Initial Drug Treatment - Systolic Dysfunction

The initial drug treatment of significant systolic dysfunction typically includes: (1) renin-angiotensin system antagonists (either an angiotensin receptor-neprilysin inhibitor (ARNI), an angiotensin converting enzyme inhibitor (ACEI), or a single agent angiotensin II receptor blocker (ARB), (2) beta blockers and (3) diuretics.

Renin-angiotensin system antagonists are vasodilators that decrease both preload and afterload. They improve survival and exercise capability and inhibit the process of remodeling. Angiotensin receptor-neprilysin inhibitors (ARNI) are now considered first-line in this class due to superior effects on survival when compared to ACE inhibitors. Neprilysin inhibition increases circulating natriuretic peptides, further promoting diuresis and vasodilation and improving cardiac remodeling. Those patients unable to tolerate ARNI should be started instead on an ACE inhibitor.
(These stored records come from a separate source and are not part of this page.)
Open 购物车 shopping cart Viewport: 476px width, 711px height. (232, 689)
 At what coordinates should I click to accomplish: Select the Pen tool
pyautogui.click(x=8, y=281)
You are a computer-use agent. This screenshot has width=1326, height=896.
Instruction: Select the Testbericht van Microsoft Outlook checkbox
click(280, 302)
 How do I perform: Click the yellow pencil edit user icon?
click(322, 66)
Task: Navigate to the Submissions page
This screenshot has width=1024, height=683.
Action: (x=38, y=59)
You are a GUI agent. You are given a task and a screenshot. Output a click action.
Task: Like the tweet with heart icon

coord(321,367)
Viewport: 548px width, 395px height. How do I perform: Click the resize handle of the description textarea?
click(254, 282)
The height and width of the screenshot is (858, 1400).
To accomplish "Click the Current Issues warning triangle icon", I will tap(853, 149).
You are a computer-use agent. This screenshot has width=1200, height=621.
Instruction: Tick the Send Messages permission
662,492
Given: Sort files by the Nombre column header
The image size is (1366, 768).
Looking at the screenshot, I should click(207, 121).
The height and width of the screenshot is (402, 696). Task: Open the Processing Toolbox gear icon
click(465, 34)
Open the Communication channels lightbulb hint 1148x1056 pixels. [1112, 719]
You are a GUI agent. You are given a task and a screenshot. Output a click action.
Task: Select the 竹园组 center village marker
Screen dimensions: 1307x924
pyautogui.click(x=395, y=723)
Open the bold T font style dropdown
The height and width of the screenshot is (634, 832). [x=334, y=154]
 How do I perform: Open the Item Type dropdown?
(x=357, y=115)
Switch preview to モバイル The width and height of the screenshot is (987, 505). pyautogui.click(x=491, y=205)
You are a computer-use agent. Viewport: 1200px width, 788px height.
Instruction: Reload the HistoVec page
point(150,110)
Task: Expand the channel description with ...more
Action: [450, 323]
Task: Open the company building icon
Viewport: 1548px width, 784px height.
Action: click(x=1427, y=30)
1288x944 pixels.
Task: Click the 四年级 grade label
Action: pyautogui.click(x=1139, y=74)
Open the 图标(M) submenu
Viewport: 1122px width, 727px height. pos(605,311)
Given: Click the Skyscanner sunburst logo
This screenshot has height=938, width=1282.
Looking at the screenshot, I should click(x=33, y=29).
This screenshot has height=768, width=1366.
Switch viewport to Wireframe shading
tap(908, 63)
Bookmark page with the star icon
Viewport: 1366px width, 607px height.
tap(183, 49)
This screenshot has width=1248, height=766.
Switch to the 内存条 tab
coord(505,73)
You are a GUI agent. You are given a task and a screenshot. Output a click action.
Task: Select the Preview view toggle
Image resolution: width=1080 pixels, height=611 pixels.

An alternative approach for patients who cannot tolerate ACE inhibitors is the use of angiotensin II receptor blockers (ARB). Unlike ACE inhibitors, they do not inhibit kinase and, therefore, are not associated with cough, a common side effect of ACE inhibitors.

Beta blockers block cardiac adreno-receptors and improve ejection fraction through upregulation of adreno-receptors. They improve survival, reduce hospitalizations and improve symptoms. Beta blocker therapy should be cautiously administered after control of the patient's volume status. These agents may initially cause decompensation and should be started at a very low dose. They should be progressively titrated upward to a target dose.

Diuretics decrease preload. They do not improve survival but are helpful in managing symptoms related to congestion.

Efforts should be made to optimize therapy with additional agents that are known to reduce mortality, in eligible patients.

Mineralocorticoid Receptor Antagonists (MRA) reduce hospitalization and death in class II-IV patients already on standard therapy including beta blockers.

The combination of hydralazine and isosorbide dinitrate provides complementary vasodilating effects in patients who cannot tolerate ACE inhibitors or ARBs. The combination may have an added benefit to ACE inhibitors and ARBs in some patients of African descent.

Sodium-glucose co-transporter-2 inhibitors (SGLT2i), initially developed as blood glucose lowering drugs for type 2 diabetes, reduce mortality in patients with heart failure with reduced ejection fraction (HFREF), regardless of diabetic status.

Secondary therapies may be helpful in selected patients.

Ivabradine is indicated for HFREF patients and a resting heart rate ≥70 (on maximum beta blockers) and reduces hospitalizations for heart failure.

Digitalis improves symptoms without influencing mortality in patients with elevated filling pressures, or volume overload. Digitalis should be used in low doses, to keep digitalis levels less than one nanogram per milliliter.

Exercise training should be considered for all stable patients on standard drug therapy, because it can lessen symptoms, increase exercise capacity, and improve the quality of life.

More intensive therapy for hospitalized patients with refractory congestive heart failure includes the temporary use of intravenous agents. These may provide further afterload reduction with or without preload reduction and include IV nitroglycerin and nitroprusside. Alternatively, intravenous inotropic drugs may be used to temporarily increase the contractility of the left ventricle and include dobutamine and milrinone.

Biventricular pacing can improve functional capacity, quality of life and survival in selected patients.